The Federal Deposit Insurance Corp. last week settled its lawsuit against the accounting firm BKD LLP, just days before the trial was scheduled to begin in U.S. District Court in Little Rock.
Timothy McNamara, the chief legal officer for BKD, told Whispers last week that he couldn’t comment on the terms of the settlement.
“But BKD is pleased to have the matter resolved,” he said. “BKD looks forward to continuing to serve our clients throughout Arkansas with integrity and excellence.”
The FDIC declined to comment.
If you recall from last week’s front-page story, the FDIC had sued BKD in 2013 for failing to uncover the massive fraud that led to the 2010 failure of First Southern Bank of Batesville.

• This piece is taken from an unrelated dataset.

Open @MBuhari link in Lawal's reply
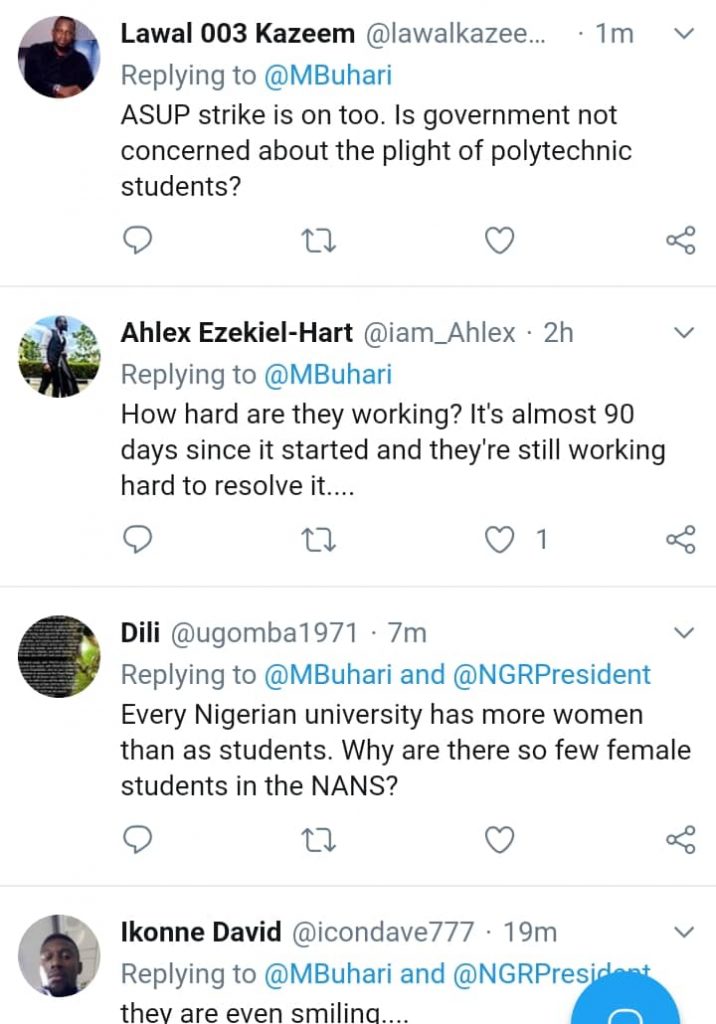The image size is (716, 1024). (327, 75)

BKD, which is headquartered in Springfield, Missouri, and has a large office in Little Rock, denied any wrongdoing. It argued in its court filings that the bank’s own officers could have shut down former Little Rock attorney Kevin Lewis’ scam almost two years earlier had they simply done their jobs.
The FDIC, as First Southern’s receiver, said in its court filings that the firm should have caught the red flags when its accountants audited the bank between June 2009 and June 2010.
Lewis, 47, pleaded guilty to one count of bank fraud for a complex, multiyear scheme in which he manufactured phony property owner improvement district bonds, sold them to banks as investments and used them as collateral on bank loans. He is serving a 10-year sentence in federal prison at Memphis.
Scheduled for release in January 2021, Lewis also was ordered to pay $39.5 million in restitution to nine banks in what is considered the largest fraud ever prosecuted in Arkansas.